Une devise virtuelle calquée sur la Libra de Facebook pour remplacer le dollar comme monnaie de réserve mondiale? Avec cette proposition inattendue, le gouverneur de la Banque d'Angleterre, Mark Carney, vient de relancer le vieux rêve d'une monnaie internationale.

"Les Banques centrales sont un peu perturbées par cette tentative de privatisation de la monnaie" et il est logique qu'elles cherchent à "défendre le monopole public" de la politique monétaire, estime Agnès Benassy-Queré de l'Ecole d'économie de Paris.

Plusieurs obstacles demeurent à l'émergence d'un tel projet, parmi lesquels le manque de précision technique concernant le fonctionnement. De plus, "les États-Unis ne permettront tout simplement pas que cela se produise sans se battre. Personne dans leur position ne le ferait", ont estimé dans une note les analystes de Rabobank.

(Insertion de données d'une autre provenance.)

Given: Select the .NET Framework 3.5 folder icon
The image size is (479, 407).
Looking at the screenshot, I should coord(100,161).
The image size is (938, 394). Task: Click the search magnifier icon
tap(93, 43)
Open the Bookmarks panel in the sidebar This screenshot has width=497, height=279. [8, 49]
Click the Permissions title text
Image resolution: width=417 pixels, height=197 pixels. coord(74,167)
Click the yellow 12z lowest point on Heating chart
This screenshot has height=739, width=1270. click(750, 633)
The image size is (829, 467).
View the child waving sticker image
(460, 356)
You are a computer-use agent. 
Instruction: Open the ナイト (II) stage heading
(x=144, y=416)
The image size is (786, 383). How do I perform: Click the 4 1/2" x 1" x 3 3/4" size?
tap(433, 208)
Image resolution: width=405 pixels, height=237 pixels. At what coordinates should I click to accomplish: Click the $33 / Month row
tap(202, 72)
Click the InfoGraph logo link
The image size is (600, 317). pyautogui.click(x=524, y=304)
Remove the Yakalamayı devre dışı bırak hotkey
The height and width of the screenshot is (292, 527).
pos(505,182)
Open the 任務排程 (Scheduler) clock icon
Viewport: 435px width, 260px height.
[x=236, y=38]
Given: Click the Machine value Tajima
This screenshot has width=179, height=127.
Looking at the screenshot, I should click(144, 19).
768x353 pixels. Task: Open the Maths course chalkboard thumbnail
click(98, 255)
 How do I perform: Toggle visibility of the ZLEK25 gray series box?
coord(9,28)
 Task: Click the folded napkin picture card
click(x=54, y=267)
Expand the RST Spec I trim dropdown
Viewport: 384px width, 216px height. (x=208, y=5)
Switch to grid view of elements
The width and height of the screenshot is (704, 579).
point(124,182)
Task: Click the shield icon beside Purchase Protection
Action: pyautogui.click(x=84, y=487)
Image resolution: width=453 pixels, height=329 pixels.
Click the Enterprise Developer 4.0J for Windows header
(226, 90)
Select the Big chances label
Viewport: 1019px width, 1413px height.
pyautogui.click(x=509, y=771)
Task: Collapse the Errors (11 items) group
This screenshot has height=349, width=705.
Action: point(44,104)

La Banque nationale suisse considère ainsi "d'un oeil critique l'idée d'élargir l'accès à la monnaie centrale électronique à l'ensemble des ménages et des entreprises", a souligné le président de la BNS Thomas Jordan. Par contre, l'introduction d'un jeton numérique émis par une autorité officielle à la seule intention des acteurs des marchés financiers "requiert une analyse approfondie".

D'une manière générale, la banque centrale helvétique est plutôt réservée en matière de devises électroniques, principalement en raison des fortes fluctuations qu'elles présentent. Elles ne peuvent donc que difficilement exercer la fonction de moyens de paiement, d'instruments de réserve de valeur et d'unité de compte.